He was one of the first casualties of the Great War and is part of a mystery that has remained unanswered for 100 years.
James Benjamin Thomas, 29, was on board the AE1 submarine when it disappeared off the coast of Rabaul in the then German New Guinea on September 14, 1914.
His grandson, John Thomas, 67, of Warrimoo, flew with the RAAF 10 days ago to visit the site and mark the 100-year anniversary.
Joining dignitaries and other descendants he remembered the brief and tragic life of Australia's first submarine, which vanished mysteriously in the waters of what is now Papua New Guinea, entombing with it his grandad and the 34 other officers and crew on board. The sub had travelled to the area with orders to patrol and destroy German warships and disrupt German radio shipping communications through the Pacific.
"My grandad arrived on the 7th of September [in Rabaul] and was dead seven days later."
"He was a qualified torpedo man but he never fired a shot."
Mr Thomas said "there were tears in my eyes" during parts of the whirlwind six-day visit which included two moving ceremonies to commemorate the efforts of the Australian Naval and Military Expeditionary Force during which his grandad's name was read out as part of the roll call of the crew.
"I was there in Papua New Guinea to represent his daughter, my Auntie Dot, who is still alive today at 101," he added.
"I would have loved to have known him but it wasn't to be."
The retired mechanic and his wife, Ruth, 65, were flown there and back on a RAAF Hercules with 10 other descendants, RAAF personnel and TV news crews, to be part of the ceremonies where they also laid home-made crosses with messages from Australian schoolchildren at a temporary memorial.

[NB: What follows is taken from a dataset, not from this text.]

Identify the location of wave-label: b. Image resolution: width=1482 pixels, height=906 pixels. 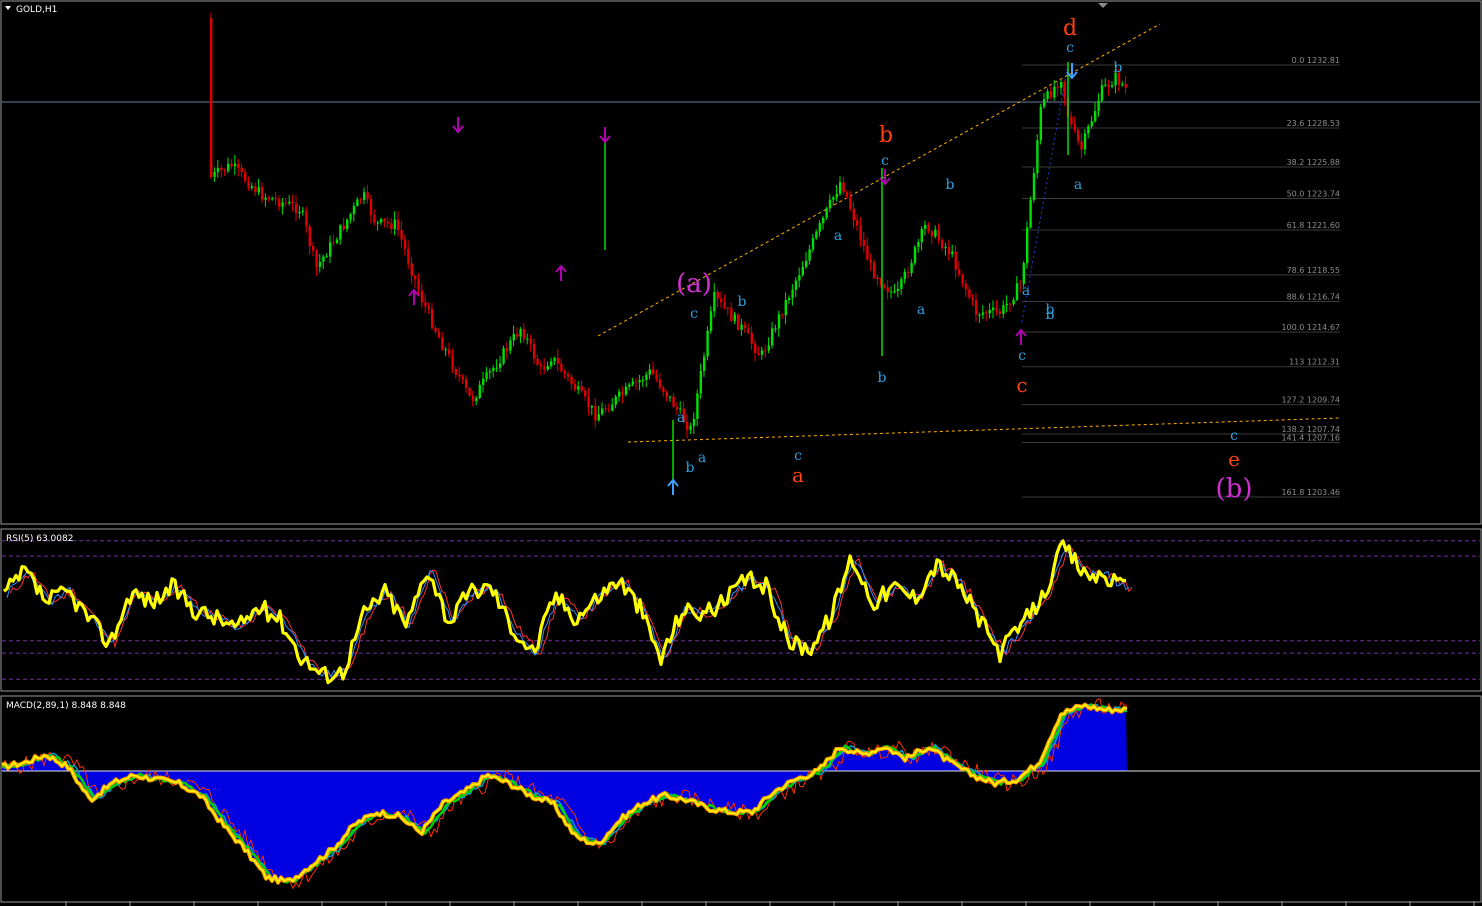
(1050, 310).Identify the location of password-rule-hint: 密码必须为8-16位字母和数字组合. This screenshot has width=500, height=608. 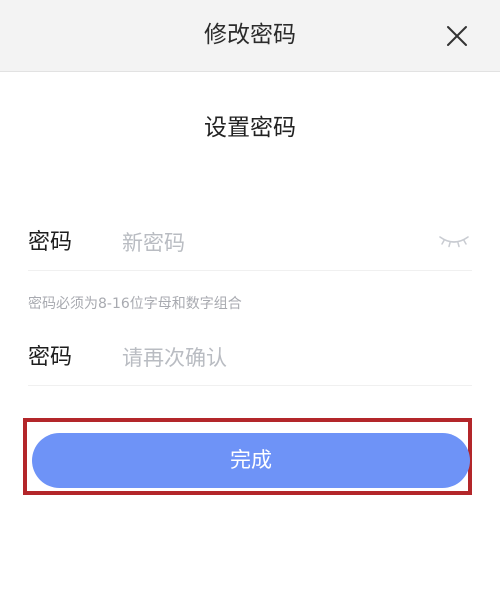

The Thomas family has a long history of military service.
John's father was an army engineer in World War II and fought in Singapore.
"Unfortunately my family never discussed the war. I didn't even know my grandfather died in the war.
"My father apparently threw all his medals in Sydney Harbour when he got back."
Mr Thomas said it must have been scary for his grandmother Emma who had only recently arrived from Portsmouth in England, to find the AE1 already missing at sea. She was left alone "in a strange country with two small children," Mr Thomas said.
"Luckily Grandad had organised a house for her," Mr Thomas added. She never remarried.
Some research suggests AE1 may have been fired on by an armed German steamer which then rammed and sank the surfaced submarine as it attempted to dive but Mr Thomas said he expects they may never know what happened or find the remains.
"[But] even though I don't have a spot on the ground [where he is buried] I have an idea of where he was and now I know roughly, well, within a few miles."
Mr Thomas called it a "lovely part of the world".
"Just to go there and represent the family and say to my Grandad 'Thanks for all your efforts'.
"I think for me this has given me closure," Mr Thomas said. "It will certainly stay with me for the rest of my life."
Dr Kathryn Spurling, author of The Mystery of AE1, said there was no trace of the sub, "no oil slick, no wreckage".
"The loss of the crew of AE1 would blight families for generations, but was forgotten by a nation overwhelmed by staggering fatalities on European battlefields."
An exhibition that explores the role of the Royal Australian Navy in WWI opened this month at the Australian National Maritime Museum in Darling Harbour.